Important Cultural PropertyNeidian suihanyin shu (Commentary on the Reading and Meaning of Characters in the Monastic Discipline for Buddhist Nuns), Volume 307

Save Image

image 全画面表示
  • Handscroll
  • Height 31.9cm Length 638.1cm
  • Kyoto National Museum
  • B甲234

This text is a compilation of the reading and meaning of characters by Xingtao (891-952) of Huzhou in Zhejiang Province for the first ten volumes of the Monastic Discipline for Buddhist Nuns (Ch., Moho sengchi lu). The text also provides commentary to abstruse characters.
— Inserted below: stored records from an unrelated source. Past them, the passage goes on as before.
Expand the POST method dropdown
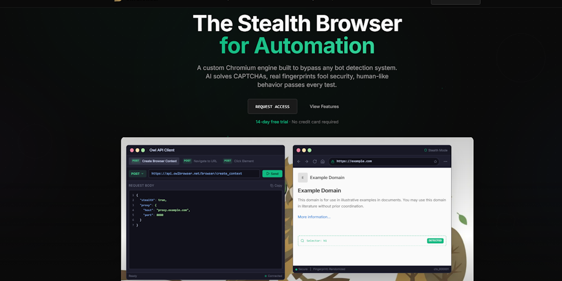The width and height of the screenshot is (562, 281). pyautogui.click(x=137, y=173)
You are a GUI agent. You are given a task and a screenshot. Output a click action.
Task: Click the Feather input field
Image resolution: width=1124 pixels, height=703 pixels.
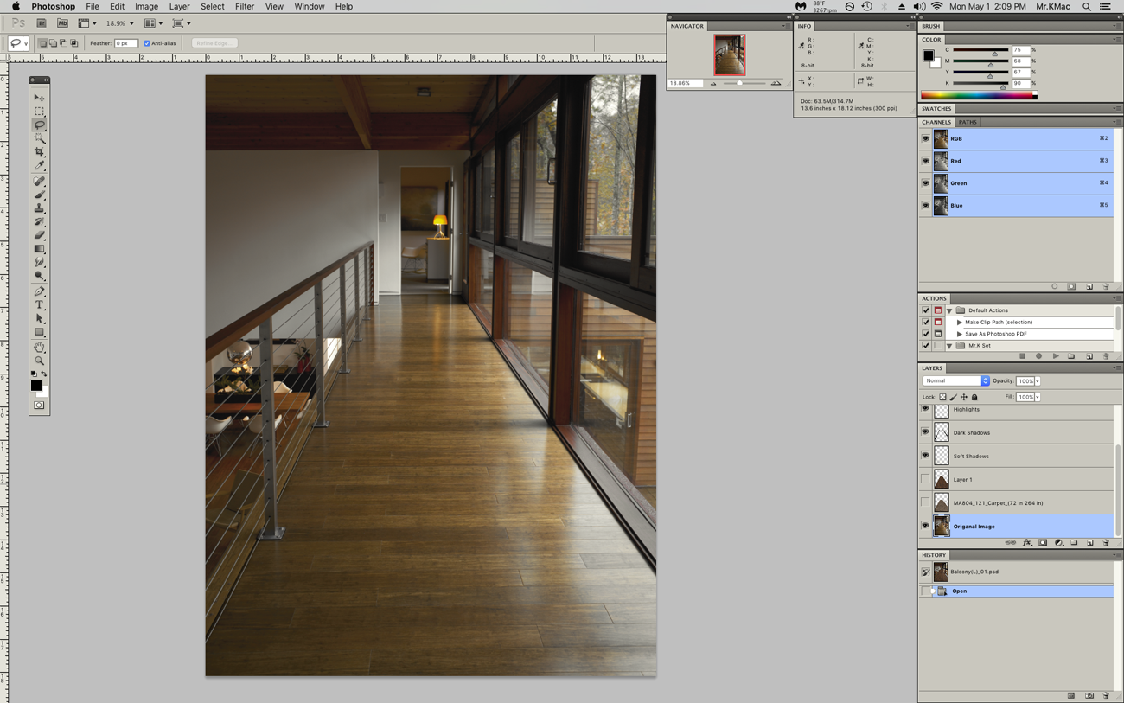pos(126,43)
The inscription to the right of the opening phrase informs the reader that this volume comes from the collection of sutras belonging to the Chinese Chan (J., Zen) monastery Jinsushan Guanghui Chanyuan in Haiyan County, Zhejiang Province. The paper and the boldfaced characters suggest that the manuscript was copied in China in the Northern Song dynasty (960-1127). An entry for our compiler Xingtao appears in volume 25 of the Biography of Eminent Monks from the Song dynasty (Ch., Song gaosengzhuan; J., So kosoden) as a priest of Dashan si Temple in Huiji County. The entry mentions that in spite of his reading many books and studying the sutras and commentaries, Xingtao’s commentary on the reading and meaning of characters is rough. The biographer also adds with indignation that Xingtao compiled an approximately 500-volumed commentary on the reading and meaning of characters that appear in the Buddhist canon, when the commentary on the 100-volumed reading and meaning of characters of the entire Buddhist canon by Huilin had not been transmitted. This text here appears to have come from this larger set of commentaries by Xingtao.